→ **Instructions**:
1. Answer these questions from the general release text:
(a) Within how many days of signing the General Release must Executive remove or dismiss any such claim?
(b) With which agency does the General Release say Executive keeps the right to file a charge?
(c) Under "CONFIRMATION OF OBLIGATIONS," what does Executive agree not to disclose to third parties or use?
2. Write the next portion of the general release text, starting right after its final sentence.

→ **Reading text**:

_ _ _

If Executive has or should file such a claim, complaint, charge, grievance, arbitration, lawsuit or similar action, he agrees to remove,
dismiss or take similar action to eliminate such claim, complaint, charge, grievance, arbitration, lawsuit or similar action within five
(5) days of signing this General Release.
(d) Notwithstanding
the foregoing, this General Release is not intended to interfere with Executive’s right to file a charge with the Equal Employment
Opportunity Commission (hereinafter referred to as the “EEOC”) in connection with any claim he believes he may have against
the Company. However, Executive hereby agrees to waive the right to recover money damages in any proceeding he may bring before the EEOC
or any other similar body or in any proceeding brought by the EEOC or any other similar body on his behalf. This General Release does
not release, waive or give up any claim for workers’ compensation benefits, indemnification or director’s and officer’s
liability insurance rights, any Accrued Benefits, Severance Payments, vested retirement or welfare benefits he is entitled to under the
terms of the Company’s retirement and welfare benefit plans, any other vested shares, equity or benefits (including rights with
respect to vested Equity Interests, OP Units and other REIT securities held by the Executive) or indemnification arrangements, as in
effect from time to time, any right to unemployment compensation that Executive may have, or his right to enforce his rights under the
Agreement and this General Release.
2. CONFIRMATION OF OBLIGATIONS. Executive hereby confirms and agrees to his continuing obligation under the Agreement and the Separation
Agreement after termination of employment not to directly or indirectly disclose to third parties or use any Confidential Information
(as defined in the Agreement) that he may have acquired, learned, developed, or created by reason of his employment with the Company.

_ _ _

→ **Extracted entries**:
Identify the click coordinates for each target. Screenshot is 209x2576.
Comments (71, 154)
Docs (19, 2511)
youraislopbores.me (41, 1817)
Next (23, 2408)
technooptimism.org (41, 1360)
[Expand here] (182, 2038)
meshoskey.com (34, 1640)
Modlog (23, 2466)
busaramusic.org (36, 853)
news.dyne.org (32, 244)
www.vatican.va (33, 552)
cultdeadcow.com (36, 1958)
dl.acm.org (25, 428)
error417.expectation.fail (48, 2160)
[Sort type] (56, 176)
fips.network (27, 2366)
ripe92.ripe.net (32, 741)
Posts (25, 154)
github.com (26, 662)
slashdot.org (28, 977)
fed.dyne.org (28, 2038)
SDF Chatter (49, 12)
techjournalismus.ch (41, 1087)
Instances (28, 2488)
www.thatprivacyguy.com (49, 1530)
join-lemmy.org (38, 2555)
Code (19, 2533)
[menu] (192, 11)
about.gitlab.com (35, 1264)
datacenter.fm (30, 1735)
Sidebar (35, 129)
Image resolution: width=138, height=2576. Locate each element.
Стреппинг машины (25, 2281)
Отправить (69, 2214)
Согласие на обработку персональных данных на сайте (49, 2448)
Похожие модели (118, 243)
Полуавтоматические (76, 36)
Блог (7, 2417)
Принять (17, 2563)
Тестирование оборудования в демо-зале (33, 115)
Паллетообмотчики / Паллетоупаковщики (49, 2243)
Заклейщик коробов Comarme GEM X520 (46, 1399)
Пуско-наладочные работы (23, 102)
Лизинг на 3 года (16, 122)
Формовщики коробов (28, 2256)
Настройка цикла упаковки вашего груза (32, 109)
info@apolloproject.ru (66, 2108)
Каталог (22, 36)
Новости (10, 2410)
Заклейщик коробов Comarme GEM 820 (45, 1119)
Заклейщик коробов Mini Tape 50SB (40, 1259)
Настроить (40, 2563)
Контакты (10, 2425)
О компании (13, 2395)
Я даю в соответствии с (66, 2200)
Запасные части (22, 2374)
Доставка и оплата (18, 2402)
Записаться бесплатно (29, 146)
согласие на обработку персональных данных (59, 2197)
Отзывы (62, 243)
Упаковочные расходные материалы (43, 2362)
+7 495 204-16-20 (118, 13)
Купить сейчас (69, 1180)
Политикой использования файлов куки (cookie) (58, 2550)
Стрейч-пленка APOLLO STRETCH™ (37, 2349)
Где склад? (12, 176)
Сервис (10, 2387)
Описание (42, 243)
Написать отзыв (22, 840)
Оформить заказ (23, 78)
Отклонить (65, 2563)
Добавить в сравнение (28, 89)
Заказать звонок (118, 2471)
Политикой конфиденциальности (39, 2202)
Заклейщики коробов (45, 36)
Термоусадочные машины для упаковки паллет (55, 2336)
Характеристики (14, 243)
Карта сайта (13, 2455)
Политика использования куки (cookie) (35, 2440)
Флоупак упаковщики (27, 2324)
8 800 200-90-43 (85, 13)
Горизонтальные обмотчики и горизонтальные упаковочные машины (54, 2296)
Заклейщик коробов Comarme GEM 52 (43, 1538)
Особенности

_ _ _

→ **Answers provided**:
1.
(a) Within five (5) days of signing.
(b) The Equal Employment Opportunity Commission (the "EEOC").
(c) Any Confidential Information, as defined in the Agreement, that he may have acquired, learned, developed, or created by reason of his employment with the Company.

2.
3. CONFIDENTIALITY; NO COMPETITION; NONSOLICITATION.
(a) Executive
hereby confirms and agrees to his restrictive covenants, including but not limited to confidentiality, non disparagement, non solicitation
and non competition obligations pursuant to the Agreement and his duty of loyalty and fiduciary duty to the Company under applicable
statutory or common law.
(b) The Executive and the Company each agree to keep the terms of this General Release confidential and shall not disclose the fact
or terms to third parties, except as required by applicable law or regulation or by court order or, as to the Company, in the normal course
of its business; provided, however, that Executive may disclose the terms of this General Release to members of his immediate
family, his attorney or counselor, and persons assisting him in financial planning or tax preparation, provided these people agree to
keep such information confidential.
4. NO
DISPARAGEMENT. Each of the Executive and the Company agree not to disparage the other, including making any statement or comments or
engaging in any conduct that is disparaging toward the Company (including the Releasees and each of them) or the Executive, as the
case may be, whether directly or indirectly, by name or innuendo; provided, however, that nothing in this General
Release shall restrict communications protected as privileged under federal or state law to testimony or communications ordered and
required by a court, in arbitration or by an administrative agency of competent jurisdiction, or limit the Executive’s ability
to communicate with or participate in any investigation or proceeding (including by providing documents or other information,
without notice to the Company) regarding possible violations of federal securities laws that may be conducted by the U.S. Securities
and Exchange Commission, the U.S. Department of Justice, U.S. Consumer Financial Protection Bureau or the U.S. Commodity Futures
Trading Commission.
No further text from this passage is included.